*** Opening of PASSAGE SHOWN ***

LONDON (Reuters) - One of the three attackers who killed seven people near London Bridge on Saturday night was previously investigated by British security services but had not been viewed as a serious threat, British police said on Monday.
Khuram Shazad Butt, aged 27, was a British citizen born in Pakistan, who was already known to police and Britain’s domestic spy agency MI5, London’s police force said.
“However, there was no intelligence to suggest that this attack was being planned and the investigation had been prioritised accordingly,” police said in a statement.
The second attacker was named as 30-year-old Rachid Redouane, who police said claimed to be Moroccan and Libyan, and also went by the name Rachid Elkhdar with a different date of birth. Both men lived in the same area of east London.
Police said they were still working to establish the identity of the third attacker. Late on Saturday the three attackers drove south across London Bridge, mowing down pedestrians before stabbing bystanders in the nearby Borough Market area.
British police are stretched by the number of people they believe could potentially commit an act of terrorism. There are 500 current investigations involving 3,000 potential suspects.
“A small number of the highest priority investigations involve current attack planning, and these investigations command a significant proportion of our resource,” police said.
Prime Minister Theresa May came under pressure from the media and the opposition Labour Party on Monday over cuts to police funding during the years when she was interior minister.
Saturday’s attacks - which in addition to the seven dead left dozens in need of hospital treatment, including 18 in a critical condition - came less than a week before Britons vote in a national election.
“Our work necessarily involves making difficult judgements about how to prioritise the resources available to us at a time when the UK is facing a severe and high tempo terrorist threat,” police said.

*** Close of PASSAGE SHOWN ***
*** Opening of RAW DATA ***

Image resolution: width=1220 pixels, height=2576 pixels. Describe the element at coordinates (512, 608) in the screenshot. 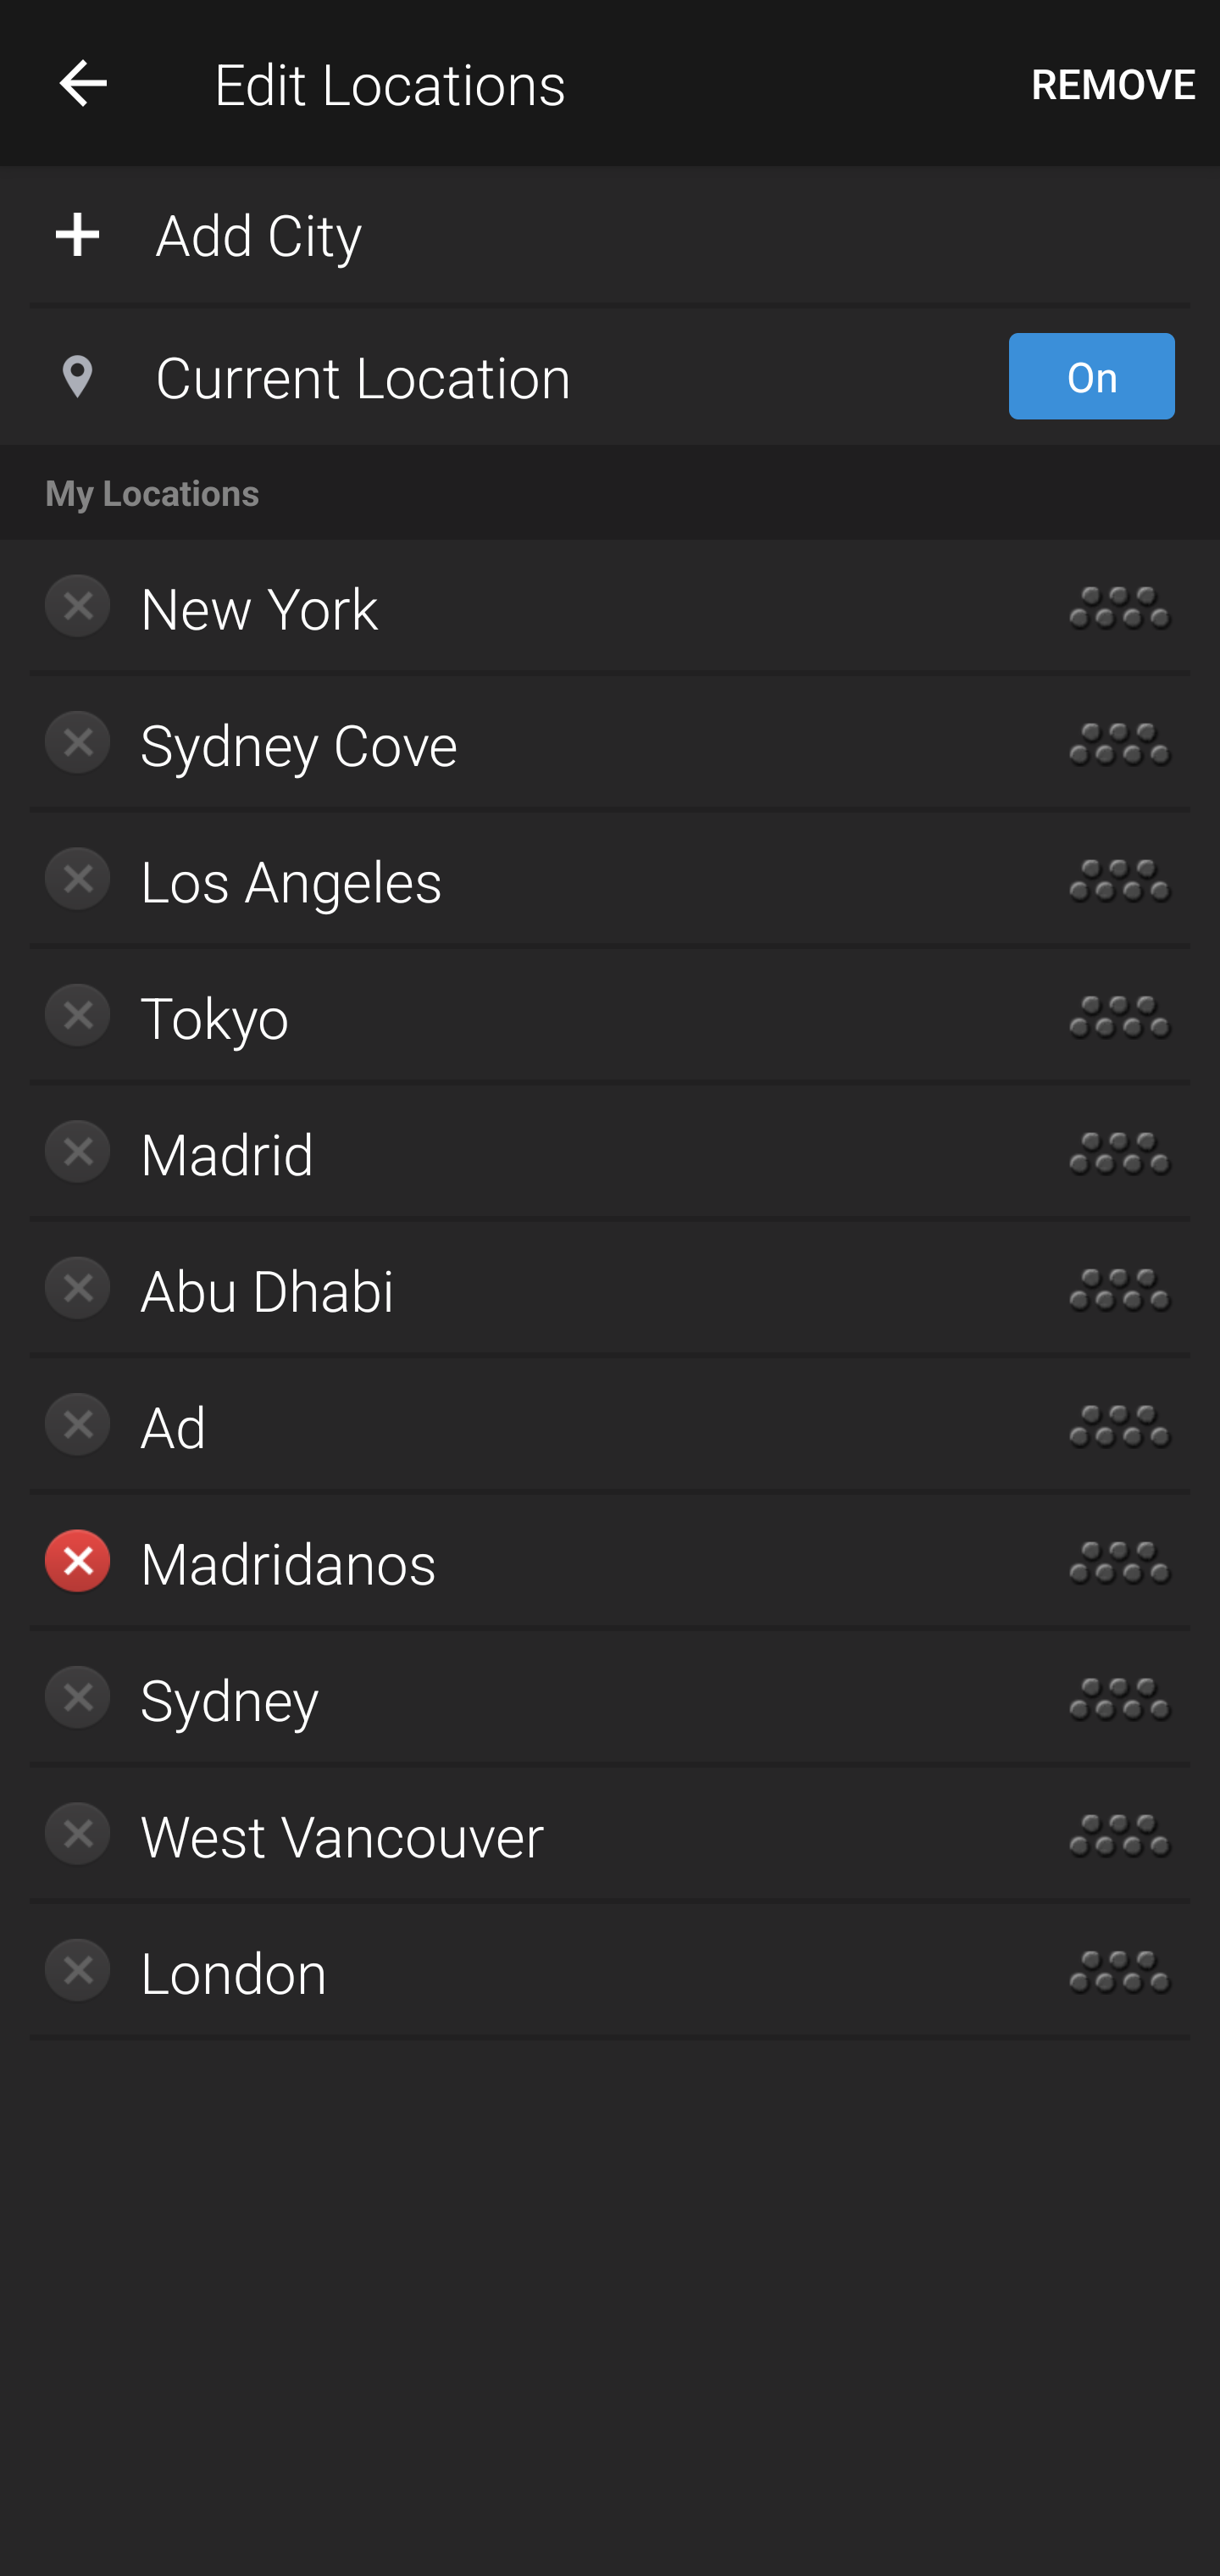

I see `Delete: New York New York` at that location.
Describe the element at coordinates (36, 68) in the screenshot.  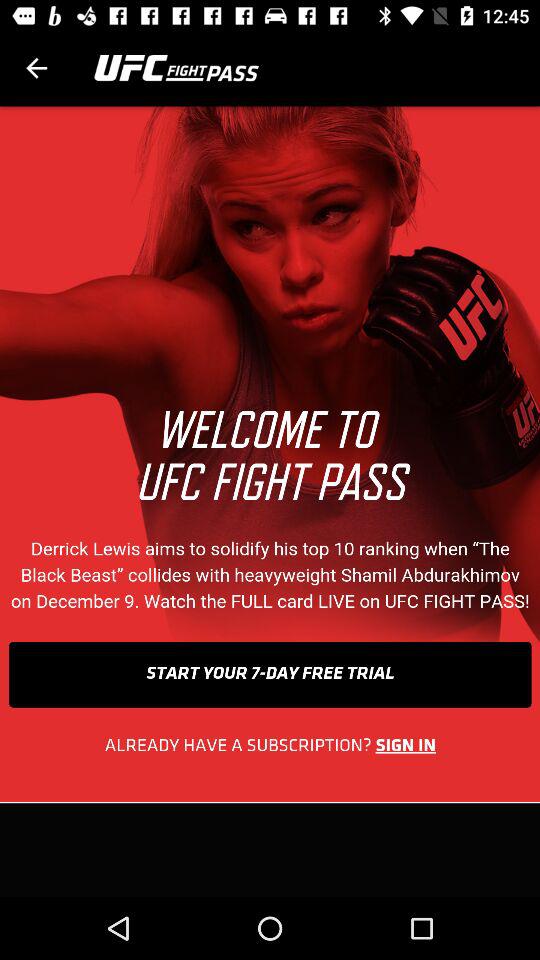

*** Close of RAW DATA ***

EXERCISE OBJECTIVE. Summarize the London Bridge attack report above in two sentences.

EXERCISE OUTPUT. British police said one of the three men who killed seven people near London Bridge on Saturday night, 27-year-old Khuram Shazad Butt, was already known to police and MI5 but had not been seen as a serious threat, and they named the second attacker as 30-year-old Rachid Redouane while still working to identify the third. The police described being stretched by 500 current investigations involving 3,000 potential suspects, and Prime Minister Theresa May faced pressure over police funding cuts made while she was interior minister, less than a week before a national election.